Понимание происходящего долго доходило до меня. Буря внутри как-то непроизвольно стихала, даря облегчение, истекала прочь с силами и жизнью заодно.
«Неужели я покончила с собой?!» – на мгновение я испугалась и встрепенулась, от чего перед глазами поплыли давние знакомые – тёмные круги, но потом сразу же успокоилась, вернувшись в уютное лоно полузабытья.
«Так и надо. Так давно должно было произойти. Ты освободила всех от себя… и себя тоже…»
Смысла противиться произошедшему не было.
«Спокойных снов, Лита!»
***
Я сидела на краю больничной койки, безучастно уставившись в угол, отделанный белым кафелем. За моей спиной было окно с унылым пейзажем, который приелся до отвращения. Солнце светило ярко, наполняя палату душными испарениями осточертевших лекарств.
Я никогда не любила больниц, теперь же едва ли не ненавидела, если бы только для этого были силы. Меня выписывали. Отец как раз заканчивал оформлять последние документы. Я уже переоделась и в одиночестве равнодушно ждала его возвращения.
Он почти не говорил со мной, хотя регулярно приходил проведывать. Приносил питательные бульоны, неизвестно кем приготовленные, покупал фрукты.
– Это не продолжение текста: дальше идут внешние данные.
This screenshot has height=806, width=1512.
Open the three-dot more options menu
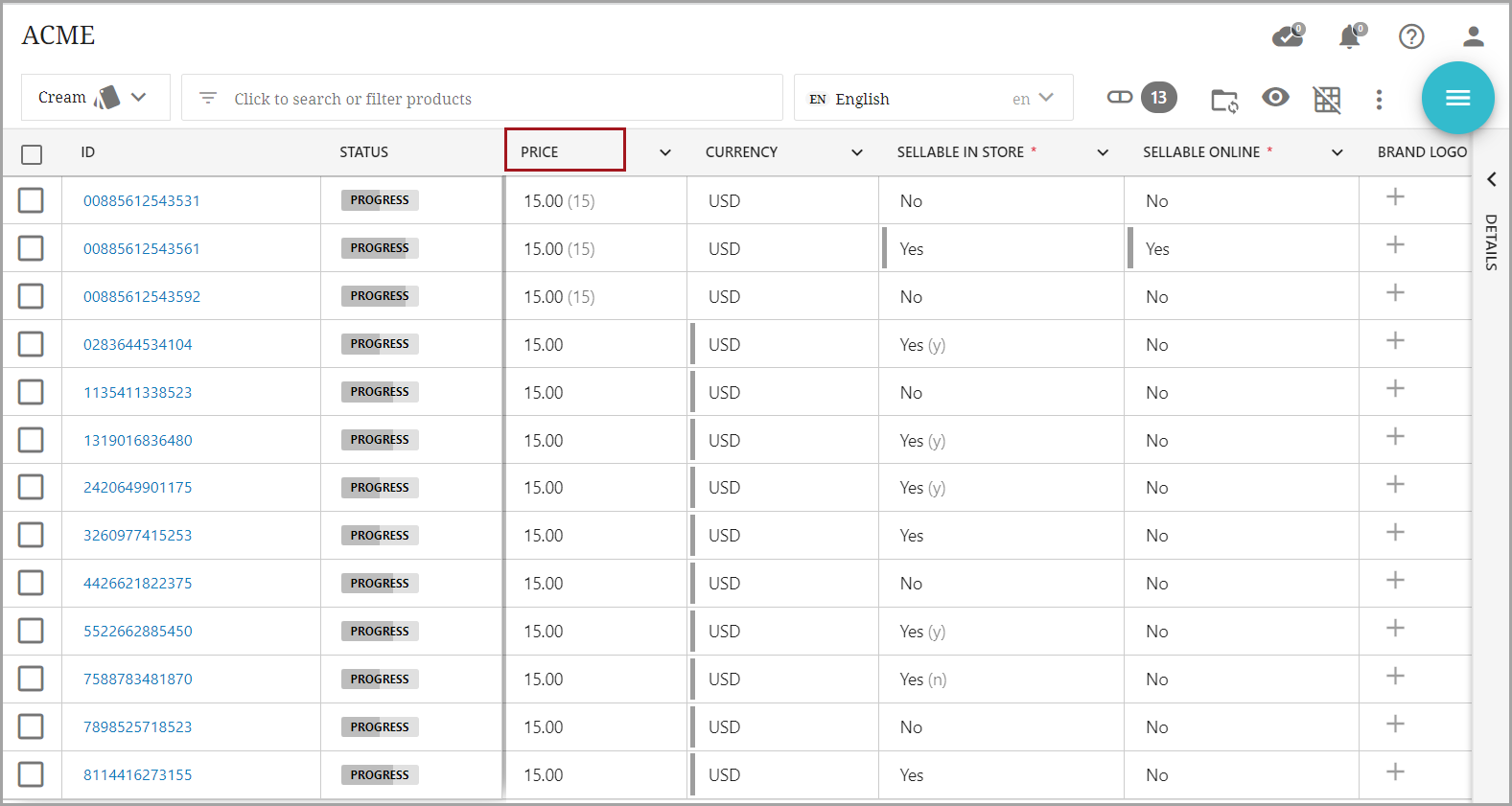coord(1379,99)
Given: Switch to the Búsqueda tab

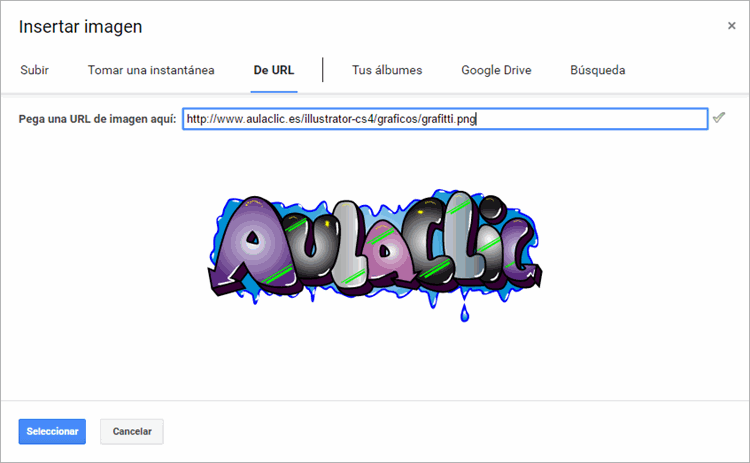Looking at the screenshot, I should pyautogui.click(x=598, y=70).
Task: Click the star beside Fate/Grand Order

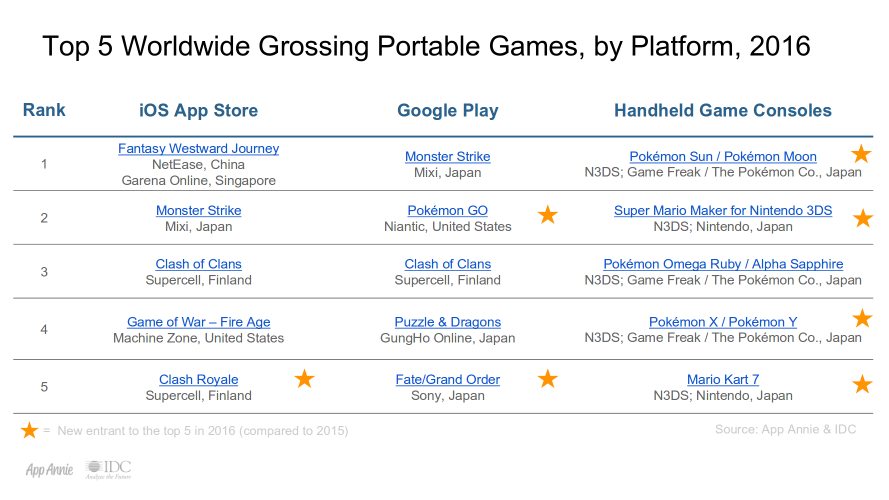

Сидя у кровати, часто смотрел в то самое окно, пряча взгляд. Я тоже всякий раз отводила глаза. Я была благодарна ему, по крайней мере, за то, что не пришлось объясняться, а больше разговаривать нам было, по сути, не о чем. Впрочем, и так всё было понятно… или напротив, слишком запутанно. В любом случае слова не могли решить ничего.
Я всё ещё чувствовала слабость, ходила с опаской, ибо даже короткие прогулки по полупустым коридорам вызывали порою приступы головокружения и агорафобии. Руки, ноги мои долго оставались непослушными, словно я была заточена в этом теле, отстранённо наблюдая изнутри, из тюрьмы сознания. Эта темница стала чуждой и неуютной для меня, однако на что-то иное рассчитывать не приходилось.
Я не думала о своём поступке ни как о чём-то хорошем, ни как о чём-то плохом. Я вообще перестала думать, хотя, казалось бы, изрядное время, проведенное в одиночестве, весьма располагало к подобному коротанию досуга. Мне не хотелось мыслить, ибо это непременно вело к ещё большим страданиям. Теперь же внутри поселилась бескрайняя бездна пустоты, пожиравшей чувства и волю к жизни.